** THE DATA follows **

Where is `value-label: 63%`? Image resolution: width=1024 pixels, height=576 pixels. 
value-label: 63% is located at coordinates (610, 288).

** End of THE DATA **
** THE DATA follows **

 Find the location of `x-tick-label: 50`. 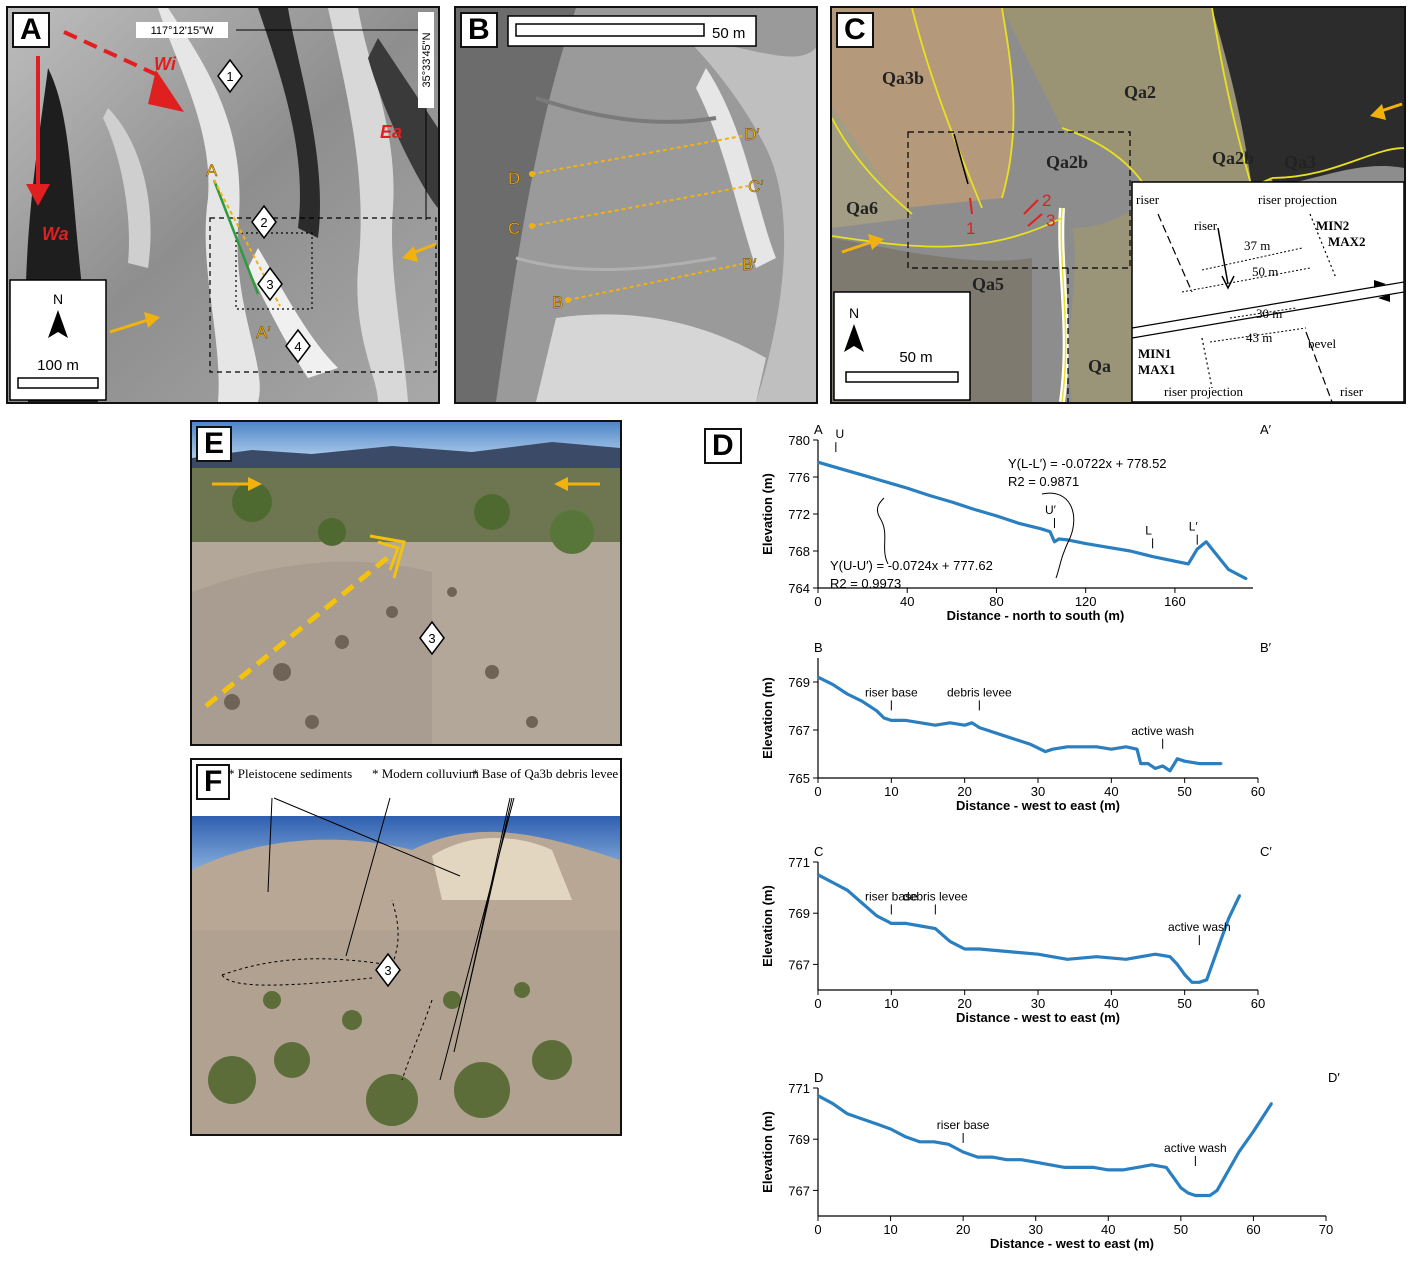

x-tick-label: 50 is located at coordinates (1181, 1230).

** End of THE DATA **
** THE DATA follows **

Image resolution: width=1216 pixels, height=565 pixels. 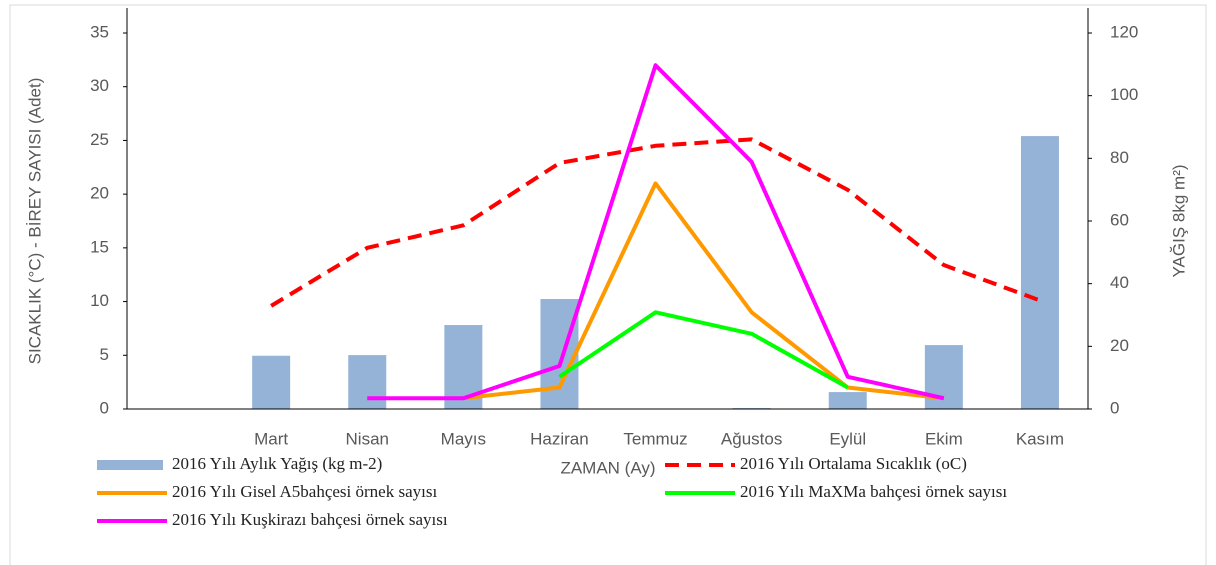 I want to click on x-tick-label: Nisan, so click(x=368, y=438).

** End of THE DATA **

### WORK INSTRUCTION
Convert everything from the line containing "pixels, height=576 pixels." down to the line containing "value-label: 63% is", both ends included, into a JSON list of strings with one string per line. Leave out any blank lines.

### RESULT OF THIS EXERCISE
[
  "Where is `value-label: 63%`? Image resolution: width=1024 pixels, height=576 pixels. ",
  "value-label: 63% is located at coordinates (610, 288)."
]